Auth, APIs & ProjectPro· 35 min read

Building an API (DRF)

Serve JSON with Django REST Framework — so a React or mobile app can use your data.

What you will learn

  • Understand REST APIs in Django
  • Create a serializer and API view
  • Return JSON

Django REST Framework

DRF (short for Django REST Framework) is the standard tool for building APIs in Django. An API (Application Programming Interface — a way for programs to talk to each other) returns raw data instead of HTML pages, so other programs — a React app, a phone app — can use it. The data is usually sent as JSON (JavaScript Object Notation — a simple text format for data that looks like {"title": "Hello"}, easy for any program to read). REST is just a popular, predictable style for designing those web addresses (for example, /api/posts/ for the list of posts). Two pieces do the work: a serializer turns your models into JSON, and a viewset exposes them as web addresses (called endpoints — the URLs a program calls to get or send data).

DRF is a separate package, so first install it with pip:

Install DRF
pip install djangorestframework

This downloads DRF into your project. One more setup step: add "rest_framework" to the INSTALLED_APPS list in settings.py (just like you did for your own app), so Django knows it is there. Now you can use it.

A model is a Python object, but the internet speaks JSON. A serializer is the translator between the two. This one is built straight from the Post model:

A serializer turns the model into JSON
# serializers.py
from rest_framework import serializers
from .models import Post

class PostSerializer(serializers.ModelSerializer):
    class Meta:
        model = Post
        fields = "__all__"

Because it extends ModelSerializer, DRF reads the model for you. The inner Meta class names which model to use (model = Post) and which fields to include (fields = "__all__" means every field). The result: each Post can be converted to JSON, and incoming JSON can be turned back into a Post.

A viewset ties the serializer to real URLs and gives you the full set of CRUD endpoints automatically:

A viewset gives you full CRUD API endpoints
# views.py
from rest_framework import viewsets
from .models import Post
from .serializers import PostSerializer

class PostViewSet(viewsets.ModelViewSet):
    queryset = Post.objects.all()
    serializer_class = PostSerializer

queryset tells the viewset which records to serve (all posts), and serializer_class tells it how to convert them to JSON. From just these two lines, ModelViewSet builds list, create, read, update and delete endpoints for you.

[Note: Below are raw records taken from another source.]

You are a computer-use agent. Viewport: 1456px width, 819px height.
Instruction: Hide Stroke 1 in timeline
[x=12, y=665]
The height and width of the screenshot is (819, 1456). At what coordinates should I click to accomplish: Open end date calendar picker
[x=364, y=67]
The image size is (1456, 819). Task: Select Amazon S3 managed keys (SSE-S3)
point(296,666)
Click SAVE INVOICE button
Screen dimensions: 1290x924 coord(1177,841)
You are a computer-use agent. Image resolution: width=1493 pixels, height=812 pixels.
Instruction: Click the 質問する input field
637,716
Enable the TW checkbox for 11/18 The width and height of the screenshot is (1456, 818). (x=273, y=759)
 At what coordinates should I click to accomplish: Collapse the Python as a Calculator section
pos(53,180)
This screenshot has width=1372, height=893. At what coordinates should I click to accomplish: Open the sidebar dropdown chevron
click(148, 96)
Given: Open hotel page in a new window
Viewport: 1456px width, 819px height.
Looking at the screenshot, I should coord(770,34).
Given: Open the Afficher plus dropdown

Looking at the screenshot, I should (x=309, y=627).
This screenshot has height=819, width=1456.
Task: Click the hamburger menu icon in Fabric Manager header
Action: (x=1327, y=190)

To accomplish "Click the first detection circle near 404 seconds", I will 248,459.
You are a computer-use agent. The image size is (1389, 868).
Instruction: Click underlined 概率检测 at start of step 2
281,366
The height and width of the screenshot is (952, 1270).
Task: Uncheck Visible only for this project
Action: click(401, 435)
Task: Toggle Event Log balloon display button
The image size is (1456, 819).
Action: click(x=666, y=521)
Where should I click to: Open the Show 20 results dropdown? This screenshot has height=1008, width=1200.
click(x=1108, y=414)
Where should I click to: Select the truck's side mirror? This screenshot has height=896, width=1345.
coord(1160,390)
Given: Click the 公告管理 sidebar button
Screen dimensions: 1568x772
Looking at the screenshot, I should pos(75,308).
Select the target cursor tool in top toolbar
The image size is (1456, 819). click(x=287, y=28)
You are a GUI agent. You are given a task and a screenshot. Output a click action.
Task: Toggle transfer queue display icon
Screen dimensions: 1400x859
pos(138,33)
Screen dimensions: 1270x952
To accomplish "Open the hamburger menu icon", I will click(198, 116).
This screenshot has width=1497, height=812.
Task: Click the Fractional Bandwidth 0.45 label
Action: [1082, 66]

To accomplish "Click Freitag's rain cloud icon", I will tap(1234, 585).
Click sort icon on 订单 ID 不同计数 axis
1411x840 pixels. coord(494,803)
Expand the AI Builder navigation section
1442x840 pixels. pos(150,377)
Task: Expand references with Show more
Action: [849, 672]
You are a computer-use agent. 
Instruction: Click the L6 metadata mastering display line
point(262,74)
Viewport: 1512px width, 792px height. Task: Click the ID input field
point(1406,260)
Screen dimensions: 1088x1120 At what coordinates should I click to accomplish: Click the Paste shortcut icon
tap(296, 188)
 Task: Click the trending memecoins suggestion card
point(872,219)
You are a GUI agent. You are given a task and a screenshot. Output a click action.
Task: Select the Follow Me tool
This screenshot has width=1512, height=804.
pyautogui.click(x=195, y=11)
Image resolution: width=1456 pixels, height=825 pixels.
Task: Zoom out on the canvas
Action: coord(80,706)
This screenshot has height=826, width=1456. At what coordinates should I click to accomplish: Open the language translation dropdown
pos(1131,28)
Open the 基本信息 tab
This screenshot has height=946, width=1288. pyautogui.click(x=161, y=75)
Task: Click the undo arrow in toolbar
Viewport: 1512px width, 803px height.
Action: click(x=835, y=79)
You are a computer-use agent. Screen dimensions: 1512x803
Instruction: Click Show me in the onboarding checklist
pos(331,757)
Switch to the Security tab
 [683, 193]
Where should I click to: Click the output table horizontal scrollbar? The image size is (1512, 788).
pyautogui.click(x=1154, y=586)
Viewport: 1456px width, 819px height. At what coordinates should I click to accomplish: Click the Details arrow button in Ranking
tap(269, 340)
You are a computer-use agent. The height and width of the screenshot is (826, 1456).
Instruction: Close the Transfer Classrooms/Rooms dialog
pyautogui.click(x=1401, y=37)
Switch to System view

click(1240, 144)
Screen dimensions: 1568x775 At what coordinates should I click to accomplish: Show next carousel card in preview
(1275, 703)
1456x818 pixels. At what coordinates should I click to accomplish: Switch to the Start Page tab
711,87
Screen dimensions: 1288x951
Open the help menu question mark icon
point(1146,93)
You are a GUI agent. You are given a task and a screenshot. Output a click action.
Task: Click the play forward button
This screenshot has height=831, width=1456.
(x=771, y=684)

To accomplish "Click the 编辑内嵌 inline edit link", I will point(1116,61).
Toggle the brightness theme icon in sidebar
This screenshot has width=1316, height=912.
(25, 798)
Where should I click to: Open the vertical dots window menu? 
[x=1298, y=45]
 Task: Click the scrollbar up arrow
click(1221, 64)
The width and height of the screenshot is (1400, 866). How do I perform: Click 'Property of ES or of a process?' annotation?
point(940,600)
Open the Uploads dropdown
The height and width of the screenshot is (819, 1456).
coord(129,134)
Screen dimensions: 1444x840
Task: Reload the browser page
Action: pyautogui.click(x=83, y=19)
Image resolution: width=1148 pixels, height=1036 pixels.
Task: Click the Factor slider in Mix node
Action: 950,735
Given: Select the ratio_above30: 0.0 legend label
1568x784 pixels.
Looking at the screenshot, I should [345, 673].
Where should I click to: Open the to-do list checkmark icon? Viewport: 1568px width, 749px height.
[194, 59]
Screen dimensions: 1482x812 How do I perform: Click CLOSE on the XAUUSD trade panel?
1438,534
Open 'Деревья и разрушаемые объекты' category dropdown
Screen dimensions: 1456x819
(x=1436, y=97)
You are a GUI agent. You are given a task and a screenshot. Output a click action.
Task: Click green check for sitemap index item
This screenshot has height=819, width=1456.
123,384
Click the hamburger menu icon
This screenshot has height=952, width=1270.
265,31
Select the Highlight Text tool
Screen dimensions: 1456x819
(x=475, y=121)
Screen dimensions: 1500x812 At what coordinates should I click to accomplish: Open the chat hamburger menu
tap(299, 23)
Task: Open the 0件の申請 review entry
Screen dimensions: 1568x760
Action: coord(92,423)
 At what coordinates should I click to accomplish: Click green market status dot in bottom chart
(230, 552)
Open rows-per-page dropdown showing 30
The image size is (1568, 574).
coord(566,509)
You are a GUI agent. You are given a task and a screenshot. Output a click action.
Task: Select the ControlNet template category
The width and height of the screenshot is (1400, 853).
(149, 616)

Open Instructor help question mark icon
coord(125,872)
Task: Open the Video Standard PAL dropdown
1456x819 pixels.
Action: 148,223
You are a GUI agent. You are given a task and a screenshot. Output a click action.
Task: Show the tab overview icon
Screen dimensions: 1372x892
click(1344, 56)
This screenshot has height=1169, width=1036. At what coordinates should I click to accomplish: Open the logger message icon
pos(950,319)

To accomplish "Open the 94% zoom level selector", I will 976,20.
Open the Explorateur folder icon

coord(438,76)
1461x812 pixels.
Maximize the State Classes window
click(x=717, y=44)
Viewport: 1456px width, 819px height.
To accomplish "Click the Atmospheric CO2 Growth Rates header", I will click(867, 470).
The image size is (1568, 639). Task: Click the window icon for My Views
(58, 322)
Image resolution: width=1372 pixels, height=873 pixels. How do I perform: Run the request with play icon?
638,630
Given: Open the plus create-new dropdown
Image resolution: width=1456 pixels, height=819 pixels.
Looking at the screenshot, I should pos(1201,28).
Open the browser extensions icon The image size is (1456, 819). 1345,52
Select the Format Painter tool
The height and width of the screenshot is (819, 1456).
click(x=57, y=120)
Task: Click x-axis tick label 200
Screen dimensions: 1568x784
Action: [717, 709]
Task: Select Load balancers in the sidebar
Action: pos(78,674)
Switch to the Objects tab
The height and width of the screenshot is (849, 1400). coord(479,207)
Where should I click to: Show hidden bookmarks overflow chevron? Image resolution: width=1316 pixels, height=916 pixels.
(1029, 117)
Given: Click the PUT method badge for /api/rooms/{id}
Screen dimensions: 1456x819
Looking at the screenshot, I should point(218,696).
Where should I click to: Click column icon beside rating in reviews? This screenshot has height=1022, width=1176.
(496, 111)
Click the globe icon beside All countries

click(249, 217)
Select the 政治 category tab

How a request becomes JSON, step by step:

  1. A client (a React app, a phone, or even your browser) requests an endpoint such as /api/posts/.
  2. The viewset runs its queryset to fetch the matching posts from the database.
  3. The serializer converts those Post objects into JSON text.
  4. DRF sends that JSON back as the response.
  5. The client reads the JSON and shows it however it likes — no HTML involved.

Note: Output (JSON returned from the API): [ {"id": 1, "title": "Hello", "body": "First post", "created": "2026-06-07T10:00:00Z"} ] The serializer turned the Post rows into a JSON list any program can read.

Note: This closes the loop with everything you’ve learned: a React front-end could fetch from this Django API, just like it fetched from the Node/Express API in MERN.

Q. In Django REST Framework, what turns a model into JSON?

Answer: A serializer converts model instances to/from JSON for the API.

✍️ Practice

  1. Install DRF and create a serializer for a model.
  2. Expose it with a viewset and view the JSON in the browser.

🏠 Homework

  1. Build a small JSON API for one model and test it.